Задание
Ответьте по странице на три вопроса:
1. Сколько уникальных символов насчитано в тексте?
2. Какой символ соответствует коду 44?
3. Какое значение присвоено переменной seq_length?

Страница
# # # #

In [2]:
import numpy as np

## Чтение и nредварительная обработка текста 

with open('1268-0.txt', 'r', encoding="utf8") as fp:
    text=fp.read()
    
start_indx = text.find('THE MYSTERIOUS ISLAND')
end_indx = text.find('End of the Project Gutenberg')

text = text[start_indx:end_indx]
char_set = set(text)
print("Oбщaя длина:", len(text))
print("Уникальных символов:", len(char_set))

Oбщaя длина: 1112350
Уникальных символов: 80


In [4]:
chars_sorted = sorted(char_set)
char2int = {ch:i for i,ch in enumerate(chars_sorted)}
char_array = np.array(chars_sorted)

text_encoded = np.array(
    [char2int[ch] for ch in text],
    dtype=np.int32)

print('Paзмep закодированного текста: ', text_encoded.shape)

print(text[:15], '     == Кодирование ==> ', text_encoded[:15])
print(text_encoded[15:21], ' == Декодирование  ==> ', ''.join(char_array[text_encoded[15:21]]))

Paзмep закодированного текста:  (1112350,)
THE MYSTERIOUS       == Кодирование ==>  [44 32 29  1 37 48 43 44 29 42 33 39 45 43  1]
[33 43 36 25 38 28]  == Декодирование  ==>  ISLAND


In [5]:
for ex in text_encoded[:5]:
    print('{} -> {}'.format(ex, char_array[ex]))

44 -> T
32 -> H
29 -> E
1 ->  
37 -> M


In [6]:
seq_length = 40
chunk_size = seq_length + 1

text_chunks = [text_encoded[i:i+chunk_size] 
               for i in range(len(text_encoded)-chunk_size+1)] 

## inspection:
for seq in text_chunks[:1]:
    input_seq = seq[:seq_length]
    target = seq[seq_length] 
    print(input_seq, ' -> ', target)
    print(repr(''.join(char_array[input_seq])), 
          ' -> ', repr(''.join(char_array[target])))

[44 32 29  1 37 48 43 44 29 42 33 39 45 43  1 33 43 36 25 38 28  1  6  6
  6  0  0  0  0  0 40 67 64 53 70 52 54 53  1 51]  ->  74
'THE MYSTERIOUS ISLAND ***\n\n\n\n\nProduced b'  ->  'y'


In [7]:
import torch
from torch.utils.data import Dataset

class TextDataset(Dataset):
    def __init__(self, text_chunks):
        self.text_chunks = text_chunks

    def __len__(self):
        return len(self.text_chunks)

# # # #

Записанные данные
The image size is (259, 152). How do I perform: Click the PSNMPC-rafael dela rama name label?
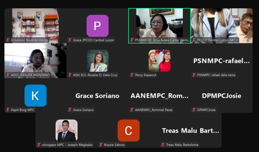216,75
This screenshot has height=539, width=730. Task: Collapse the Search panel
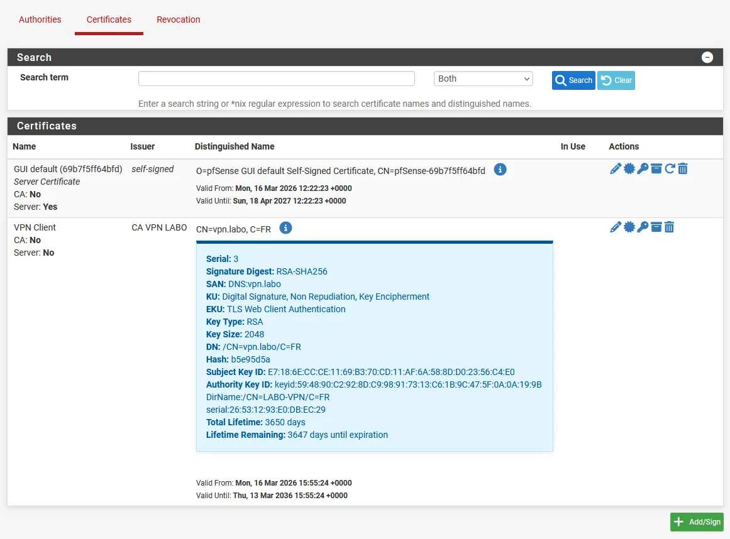(x=707, y=57)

# # # #

Ответ к заданию
1. 80
2. T
3. 40